As I was googling, I noticed a Display Port on some of the video cards. I checked and my monitor has this kind of cable and also a standard HDMI cable.
I guess a guy should run both cables?


----------



## Bob Sanders (Nov 10, 2013)

123pugsy said:


> Thanks Bob.
> 
> As I was googling, I noticed a Display Port on some of the video cards. I checked and my monitor has this kind of cable and also a standard HDMI cable.
> I guess a guy should run both cables?


Doesn't really matter. If your monitor only has hdmi then you can get an adapter for a few bucks, or even a complete cord.

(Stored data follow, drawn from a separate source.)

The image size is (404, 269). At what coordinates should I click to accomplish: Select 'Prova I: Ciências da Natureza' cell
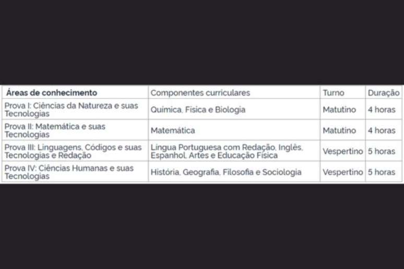(75, 109)
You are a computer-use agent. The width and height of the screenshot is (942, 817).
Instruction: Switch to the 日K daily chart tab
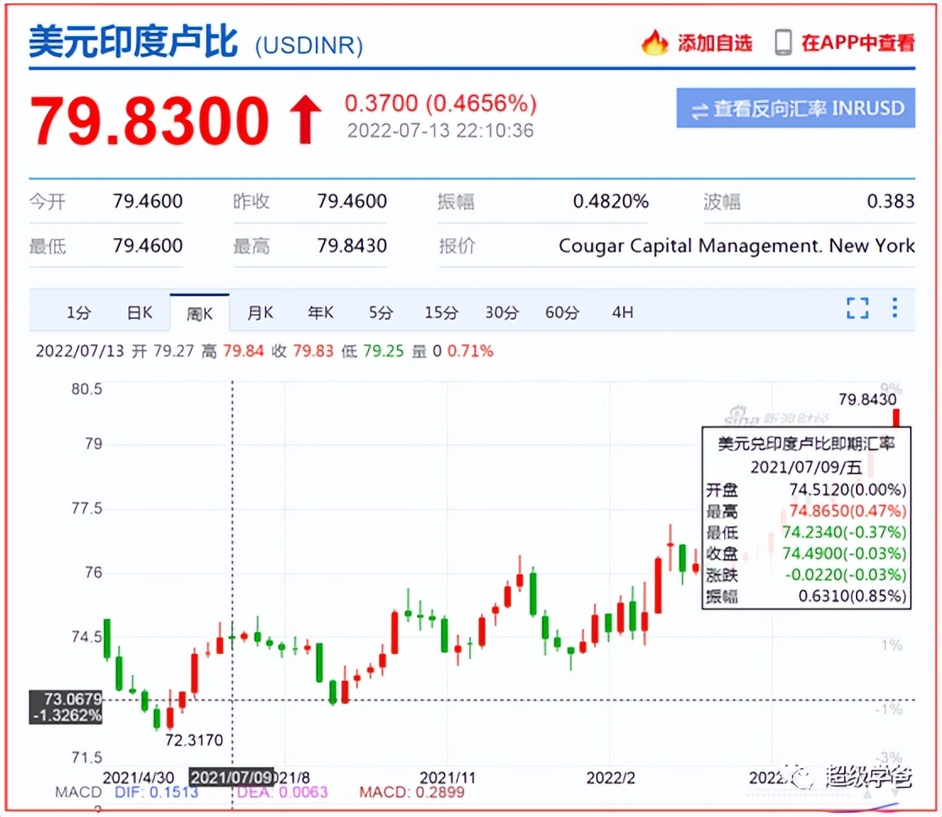click(138, 311)
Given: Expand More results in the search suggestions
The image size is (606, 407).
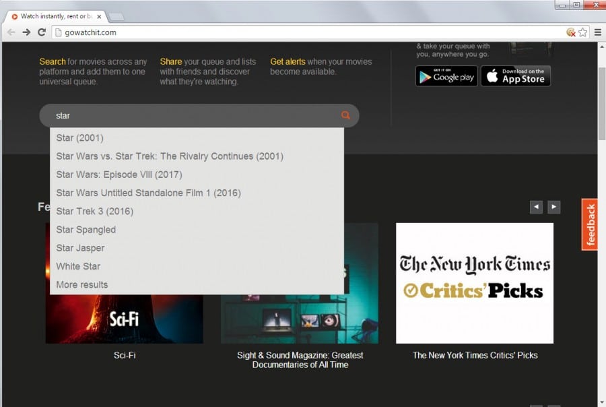Looking at the screenshot, I should point(81,284).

You shouldn't have to run both. One or the other.


----------



## 123pugsy (Oct 6, 2012)

Display Port (DP) is another type. First time I seen it. My monitor takes either type I guess. It came with two cords.

I guess I'll make sure and buy one that has all the bells and whistles.


----------



## user_12345a (Nov 23, 2014)

which operating system are you using?

you'll have to turn the dpi scaling up a lot to get the text a decent size.

even with regular 1080p monitors it's not unusual to scale to 150%, with 4k u would have to go higher than that.


----------



## 123pugsy (Oct 6, 2012)

user_12345a said:


> which operating system are you using?
> 
> you'll have to turn the dpi scaling up a lot to get the text a decent size.
> 
> even with regular 1080p monitors it's not unusual to scale to 150%, with 4k u would have to go higher than that.


I forgot to check when I got home yesterday.
Will check it tonight.

I believe it's some kind of quad core device, 5-7 years old.


----------



## supers05 (May 23, 2015)

Display port is the successor to DVI. It's fairly Universal and can be adapted to nearly anything with cheap adapters. (about $20 or so each) Mini-DP is common on video cards. Some monitors support DP directly. HDMI is obviously the other go to standard. 

There's others after DP, but the cabling is expensive and monitors don't support them yet. (ie. Thunderbolt.) I recommend ignoring them for now. 

Do remember that true sources of 4k are still quite rare. (I'm not talking about upsampled stuff.)

Cheers!


----------



## supers05 (May 23, 2015)

Bob Sanders said:


> Doesn't really matter. If your monitor only has hdmi then you can get an adapter for a few bucks, or even a complete cord.
> 
> You shouldn't have to run both. One or the other.


Note, those are DVI-HDMI connectors. DP is a different shape. (DVI does NOT generally support audio, while DP and HDMI natively do.) 

I haven't looked at those cards that you posted, but they will probably do. There haven't been many recently that can't. 

Cheers!


----------



## 123pugsy (Oct 6, 2012)

How about my computer itself?
Does it need to be or have certain specs to work?


----------



## supers05 (May 23, 2015)

123pugsy said:


> How about my computer itself?
> Does it need to be or have certain specs to work?


For video playback itself, it's fairly basic. I'm sure you already meet it, if you get an appropriate GPU.

Cheers!


----------



## 123pugsy (Oct 6, 2012)

supers05 said:


> For video playback itself, it's fairly basic. I'm sure you already meet it, if you get an appropriate GPU.
> 
> Cheers!


GPU??

Man, am I sick of all the computer related acronyms...ha....


----------



## supers05 (May 23, 2015)

123pugsy said:


> GPU??
> 
> Man, am I sick of all the computer related acronyms...ha....


Sorry. The video card. 

Cheers!


----------